商店街の中らしい、小ぢんまりした店の写真。貴金属を扱う店だろうか。紙の資料を併せて確認すると、宝石や天然石、アクセサリーを扱う店らしい。ショーケースは傷一つなく、中身だけがからっぽになっている。店主は中年の男性で、一人で店にいたそうだ。
路地裏らしい薄暗い場所の写真。いかにも犯行が行われそうな場所である。ここで二十代の男性が倒れており、金目のものを盗まれていたらしい。
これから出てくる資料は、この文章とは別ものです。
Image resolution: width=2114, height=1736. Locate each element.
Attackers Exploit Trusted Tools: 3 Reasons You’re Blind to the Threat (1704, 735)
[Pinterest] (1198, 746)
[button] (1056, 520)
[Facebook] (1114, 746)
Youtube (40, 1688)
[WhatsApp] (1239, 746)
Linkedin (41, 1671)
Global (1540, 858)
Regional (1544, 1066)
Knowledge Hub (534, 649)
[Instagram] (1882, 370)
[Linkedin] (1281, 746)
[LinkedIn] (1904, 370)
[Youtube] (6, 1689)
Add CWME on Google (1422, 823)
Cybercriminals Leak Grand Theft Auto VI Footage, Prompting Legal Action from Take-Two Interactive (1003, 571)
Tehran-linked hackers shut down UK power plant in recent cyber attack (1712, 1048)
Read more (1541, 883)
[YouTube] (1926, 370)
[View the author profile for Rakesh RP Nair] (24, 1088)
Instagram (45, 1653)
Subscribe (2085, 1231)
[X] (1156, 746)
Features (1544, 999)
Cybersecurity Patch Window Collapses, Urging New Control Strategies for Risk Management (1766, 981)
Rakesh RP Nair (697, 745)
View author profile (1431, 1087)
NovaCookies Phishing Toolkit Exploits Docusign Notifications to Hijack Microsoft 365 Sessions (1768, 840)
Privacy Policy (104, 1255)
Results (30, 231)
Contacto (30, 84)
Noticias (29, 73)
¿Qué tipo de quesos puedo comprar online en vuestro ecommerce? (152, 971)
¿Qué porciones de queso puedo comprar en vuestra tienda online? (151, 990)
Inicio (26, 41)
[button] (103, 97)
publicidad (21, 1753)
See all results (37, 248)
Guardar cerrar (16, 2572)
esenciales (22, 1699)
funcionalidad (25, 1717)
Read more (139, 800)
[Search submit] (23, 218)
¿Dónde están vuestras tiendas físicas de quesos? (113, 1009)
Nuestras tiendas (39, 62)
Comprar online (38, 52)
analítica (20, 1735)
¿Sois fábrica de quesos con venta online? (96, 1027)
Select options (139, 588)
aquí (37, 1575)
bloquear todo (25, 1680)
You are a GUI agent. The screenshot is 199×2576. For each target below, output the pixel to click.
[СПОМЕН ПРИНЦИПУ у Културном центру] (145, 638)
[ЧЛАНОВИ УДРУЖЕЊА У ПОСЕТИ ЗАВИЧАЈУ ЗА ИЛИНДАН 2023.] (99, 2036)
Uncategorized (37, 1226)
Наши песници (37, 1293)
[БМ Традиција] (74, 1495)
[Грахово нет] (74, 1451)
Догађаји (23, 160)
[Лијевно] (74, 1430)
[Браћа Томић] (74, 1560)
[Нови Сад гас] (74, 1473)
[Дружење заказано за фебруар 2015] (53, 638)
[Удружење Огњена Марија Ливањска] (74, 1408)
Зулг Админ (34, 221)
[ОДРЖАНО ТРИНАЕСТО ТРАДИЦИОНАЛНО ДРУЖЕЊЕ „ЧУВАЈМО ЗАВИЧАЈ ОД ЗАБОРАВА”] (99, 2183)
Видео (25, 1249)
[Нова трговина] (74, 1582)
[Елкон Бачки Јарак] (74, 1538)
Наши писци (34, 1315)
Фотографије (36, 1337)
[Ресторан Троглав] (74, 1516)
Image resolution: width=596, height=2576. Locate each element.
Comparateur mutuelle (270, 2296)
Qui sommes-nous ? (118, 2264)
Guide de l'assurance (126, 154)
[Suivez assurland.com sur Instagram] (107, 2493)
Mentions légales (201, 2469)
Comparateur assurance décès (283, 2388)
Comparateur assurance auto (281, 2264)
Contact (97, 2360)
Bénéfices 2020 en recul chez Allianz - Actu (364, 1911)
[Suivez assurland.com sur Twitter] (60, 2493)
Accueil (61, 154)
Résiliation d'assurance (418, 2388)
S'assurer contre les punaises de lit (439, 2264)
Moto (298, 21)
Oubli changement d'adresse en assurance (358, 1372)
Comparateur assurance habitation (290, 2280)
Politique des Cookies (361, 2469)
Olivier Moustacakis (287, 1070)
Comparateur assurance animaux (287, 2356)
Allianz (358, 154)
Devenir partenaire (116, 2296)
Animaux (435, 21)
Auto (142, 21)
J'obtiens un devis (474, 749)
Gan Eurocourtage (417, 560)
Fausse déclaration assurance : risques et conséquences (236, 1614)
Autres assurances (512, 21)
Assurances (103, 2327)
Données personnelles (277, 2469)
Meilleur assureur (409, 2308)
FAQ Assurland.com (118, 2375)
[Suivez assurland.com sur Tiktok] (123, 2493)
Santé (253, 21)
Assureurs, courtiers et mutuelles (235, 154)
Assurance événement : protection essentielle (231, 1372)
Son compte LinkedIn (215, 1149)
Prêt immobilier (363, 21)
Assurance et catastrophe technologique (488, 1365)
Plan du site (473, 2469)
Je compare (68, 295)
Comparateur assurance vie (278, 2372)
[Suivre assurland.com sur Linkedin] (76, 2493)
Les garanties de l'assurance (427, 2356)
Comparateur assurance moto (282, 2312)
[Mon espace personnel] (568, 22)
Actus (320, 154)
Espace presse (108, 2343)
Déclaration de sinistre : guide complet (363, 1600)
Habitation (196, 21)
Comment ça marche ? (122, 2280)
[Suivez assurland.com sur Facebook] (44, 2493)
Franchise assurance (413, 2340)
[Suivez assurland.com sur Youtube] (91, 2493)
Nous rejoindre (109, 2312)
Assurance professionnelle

町はずれの図書館らしい場所の写真。ここでも同様に、いつの間にか二十代の男性が一人倒れていたそうだ。それなりに人の目があったにもかかわらず、彼はいつの間にかそこで意識を失っていたらしい。
最後は露店の店主の男性だった。店じまいをしようとした黄昏時、気が付いたら商品と売上がごっそりとなくなっていたらしい。
フォルダー内の写真はこれで全部だった。マウスを止めると、ケイは眉根を寄せる。
「日時も場所もバラバラだな。共通するのはやっぱり、被害者が男ってことか……」
「みたいだね。ケイ、他になんかある? 探してみようぜ」
「おう」
身を乗り出したハルトに、ケイは頷いて再びマウスを動かす。
フォルダーを閉じると、他のデータを探そうと試みる。だが、それよりも早く建物の自動扉が開き、一人の青年が建物の中へ入ってきた。
青年の姿を見るや否や、事務員は足早に駆け寄って彼を促す。
「お待ちしていました、こちらです」
青年は事務員に示された方へと身体を向けると、コツコツと床を叩きながらケイたち三人の方へと歩み寄ってくる。
中肉中背。歳は二十歳前後といったところだろうか。派手さはないが清潔感のある髪型と服装は、都会に出てきた地方出身の若い男性という感じだ。
一重瞼に、白い肌にはそばかすが目立つ。左手首には黄色い精霊石があった。
どこか素朴な顔立ちをした青年は、なぜかケイたちの顔を見るなり顔を引き攣らせた。